So we headed home, but, eschewing the intelligent idea of getting some extra sleep, I stayed up playing video games with some friends. All night. I still get teased about my 4:30 am sign-off of, "well, I've got to go run a race now - see you next weekend!"
The race turned out okay - I ran it in 47:19, which was a race personal best (not saying much, since I'd never raced that distance before). I'd done a training run at that distance in 47:16 the year before, so it wasn't a real PR.
This year I have an opportunity for redemption. I'm running this race on Saturday, and I'm hopeful I can do some serious damage to my PR. My speed training has been going well lately, and if I have a good day I think I can break 46:00.
Race days are always about managing nerves. I have to eat bland foods - typically banana and oatmeal - and even then I spend a fair amount of time in the porta-loo. There's all sorts of nerves and adrenaline and other things. It's not as bad for shorter races - the build up is shorter and I don't really train for them (since I'm usually in some stage of marathon training).
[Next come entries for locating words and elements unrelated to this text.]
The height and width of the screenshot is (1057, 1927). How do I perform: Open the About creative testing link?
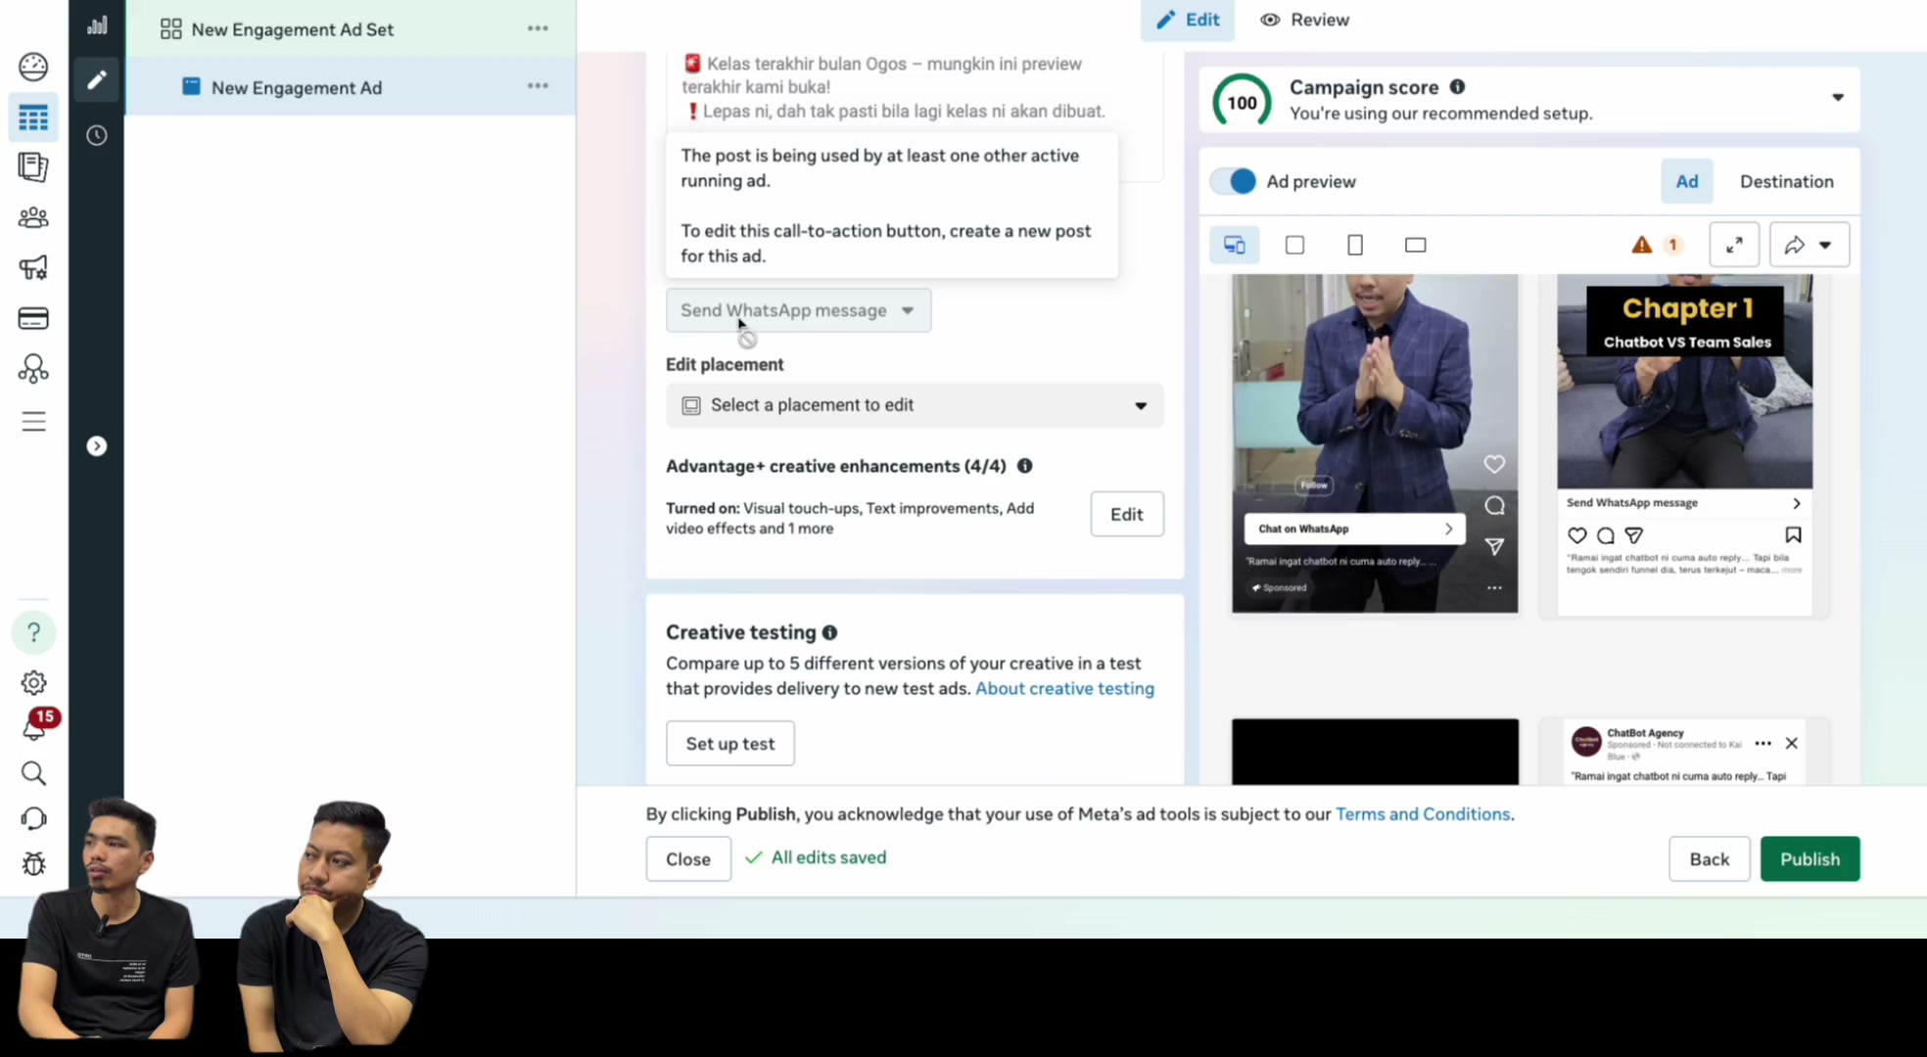click(x=1064, y=688)
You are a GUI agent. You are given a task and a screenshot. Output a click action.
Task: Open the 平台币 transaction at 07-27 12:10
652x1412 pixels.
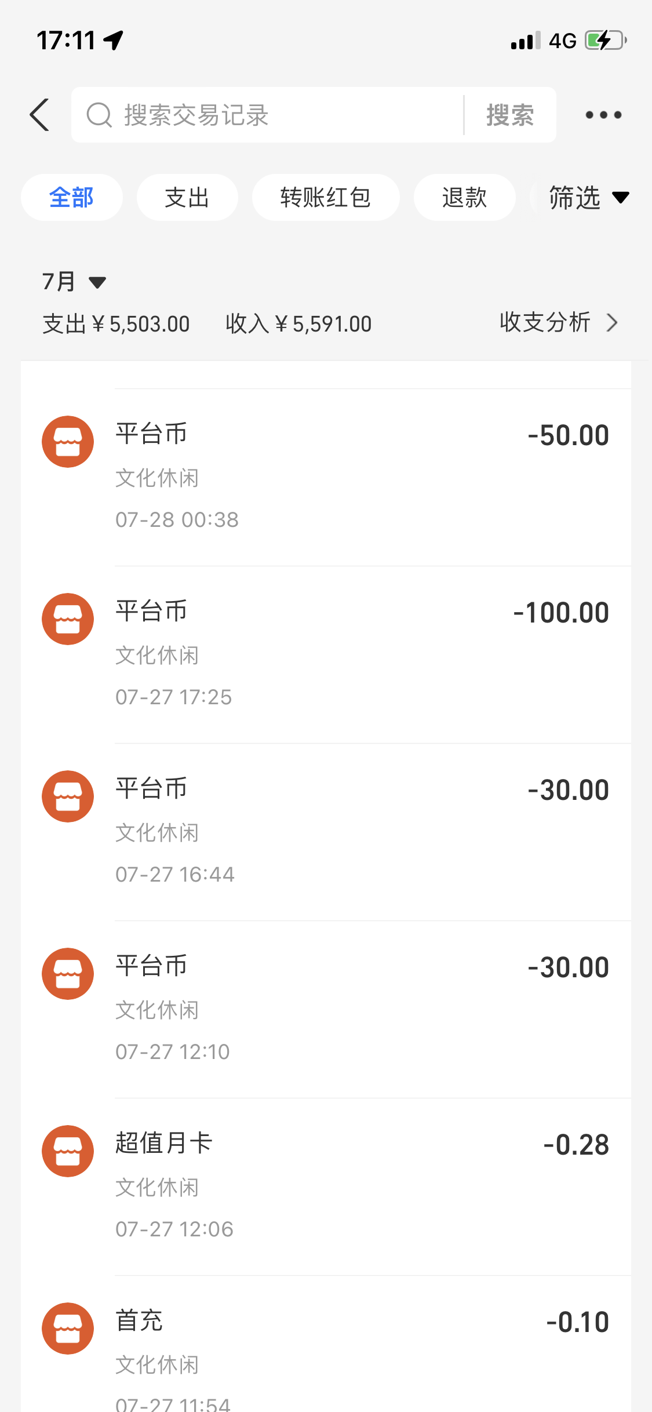click(x=359, y=1009)
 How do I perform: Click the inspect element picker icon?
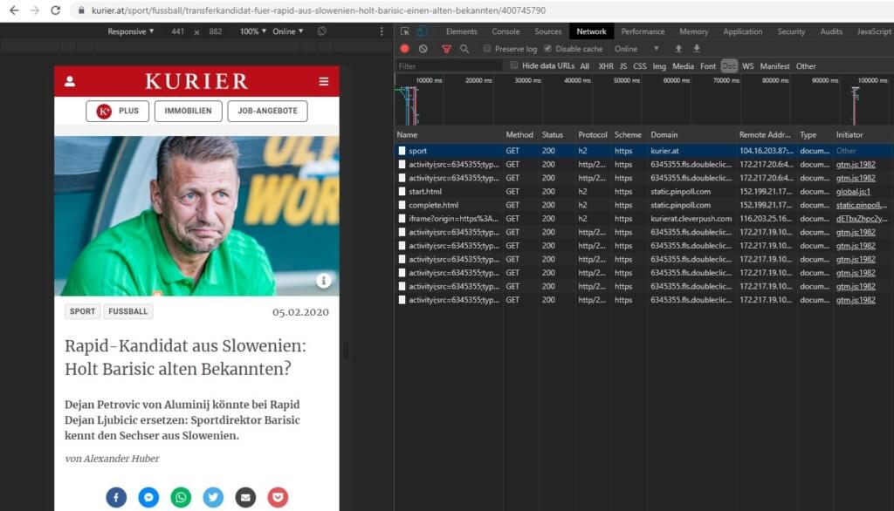click(404, 31)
And if I have a bad 5k or 10k I can always regroup and try it again in a few weeks - not so with the marathon.
As far as the actual racing goes, the biggest deal is to try to keep the pace consistent - except for the first mile and the last half mile. The first mile should be my slowest (this is much harder than it sounds), and the last half is when I put the hammer down. Other than that, it's about staying in a groove, keeping a constant speed, focusing on form, ignoring my lungs feeling like they are going to burst out of my chest.
We'll see how this Saturday goes. I love these big races. It's like a giant party with a bit of running in between.